What is expected
Show each line from the entries below that contains the string "coordinates", copied in full; treat the match as case-sensitive.

━━━━━━━━━━━━━━━━━━━━━━━━━━━━━━

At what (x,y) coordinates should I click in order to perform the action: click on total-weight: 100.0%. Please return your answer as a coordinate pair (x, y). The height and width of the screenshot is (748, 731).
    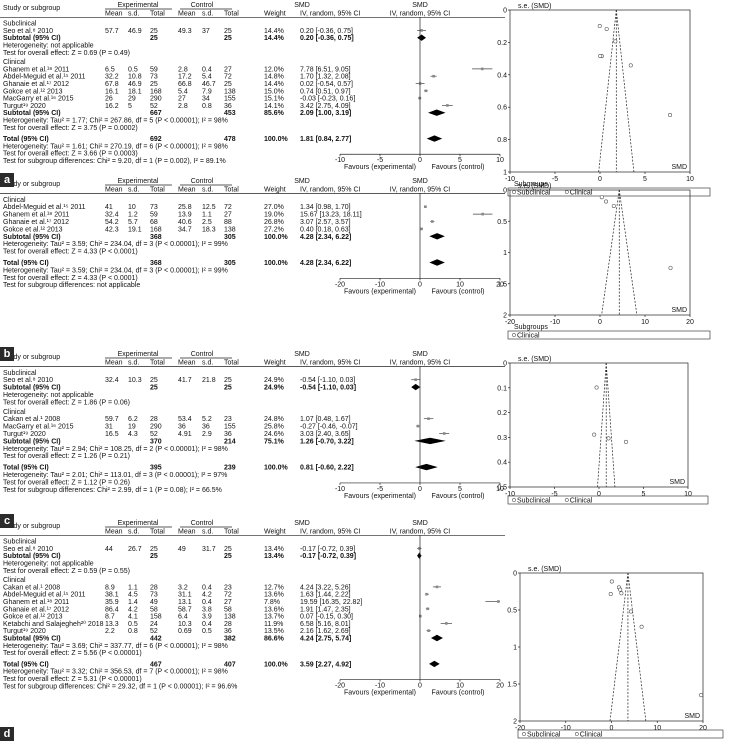
    Looking at the image, I should click on (276, 468).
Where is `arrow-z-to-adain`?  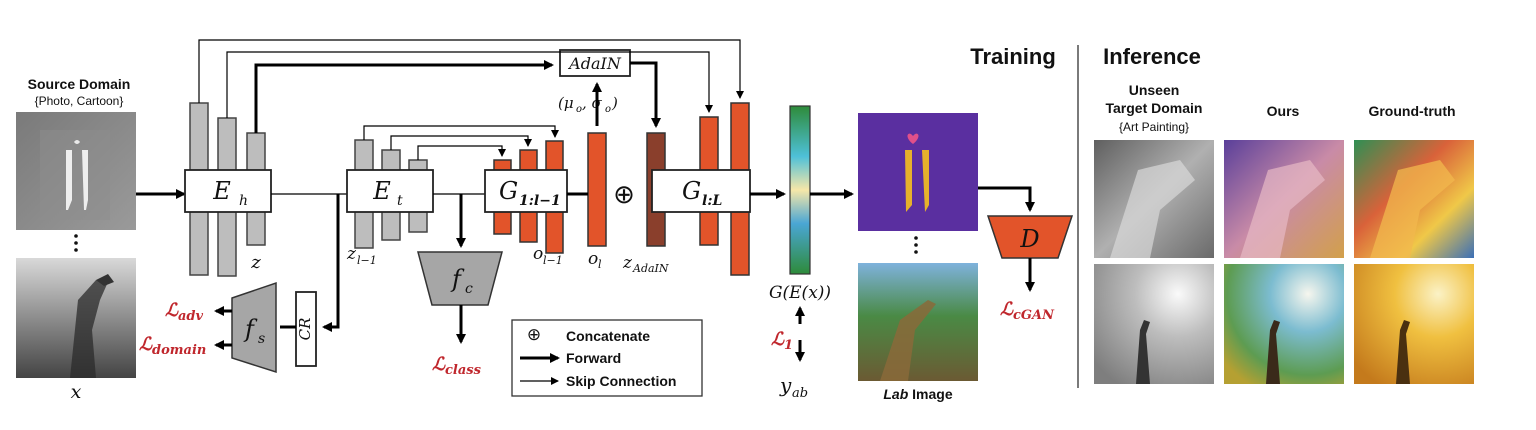
arrow-z-to-adain is located at coordinates (404, 96).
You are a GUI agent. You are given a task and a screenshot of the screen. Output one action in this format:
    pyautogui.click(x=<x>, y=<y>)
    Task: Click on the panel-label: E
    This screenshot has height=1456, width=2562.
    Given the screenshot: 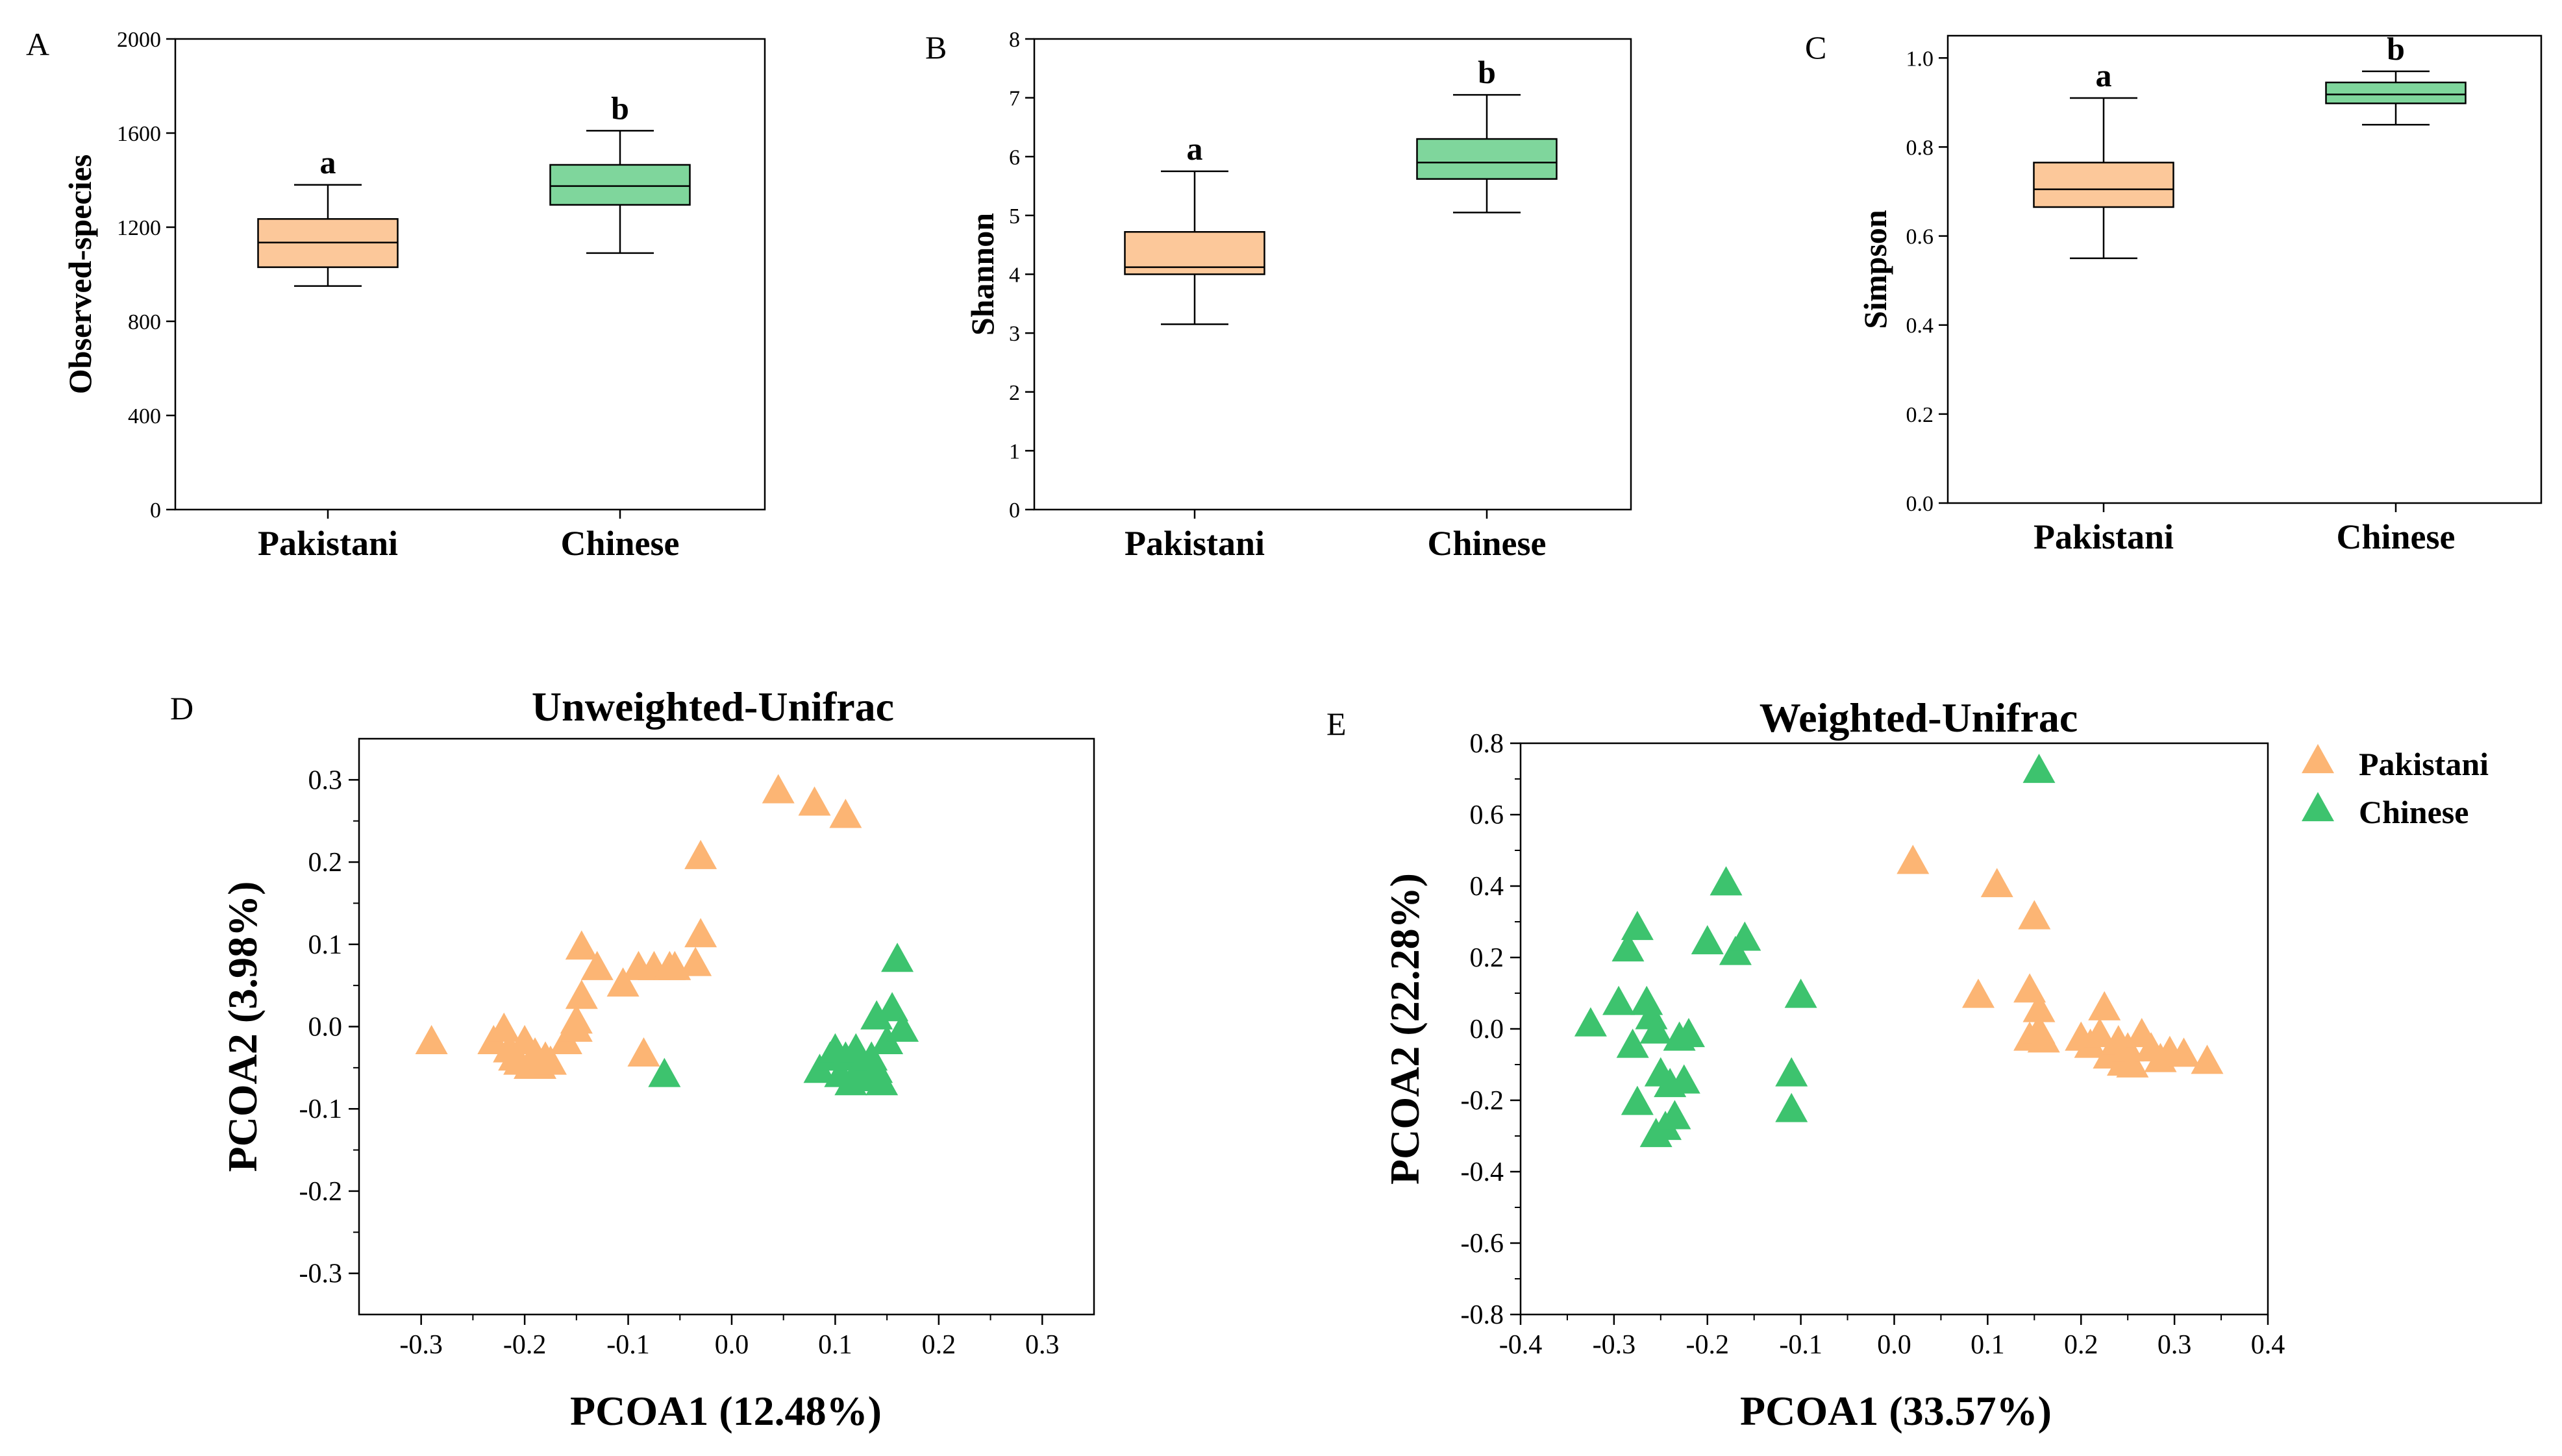 What is the action you would take?
    pyautogui.click(x=1336, y=724)
    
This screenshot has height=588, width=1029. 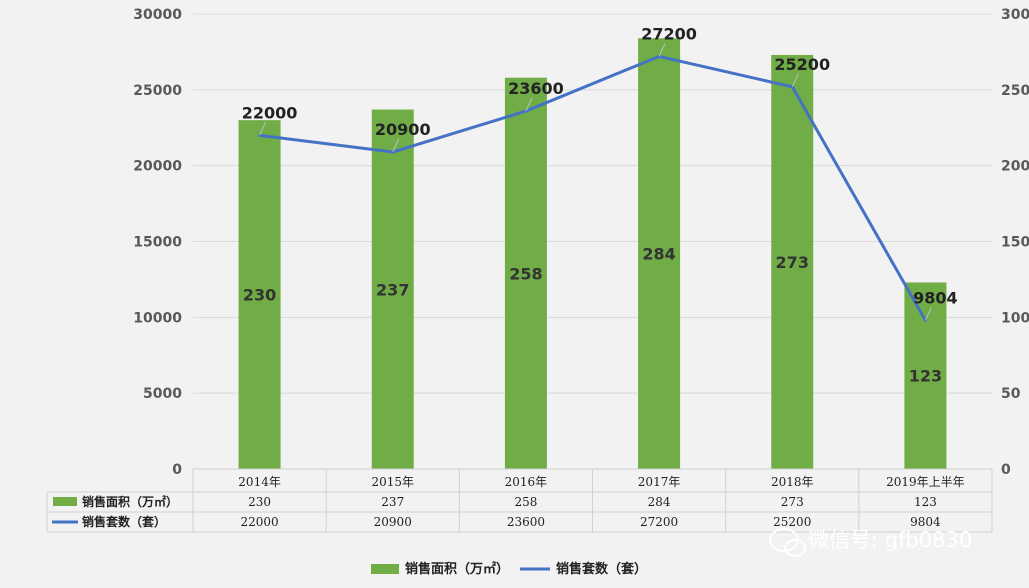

━━━━━━━━━━━━━━━━━━━━━━━━━━━━━━

Solution to this task
At what (x,y) coordinates should I click in order to perform the action: click on total-weight: 100.0%. Please return your answer as a coordinate pair (x, y). The height and width of the screenshot is (748, 731).
arrow-z-to-adain is located at coordinates (404, 96).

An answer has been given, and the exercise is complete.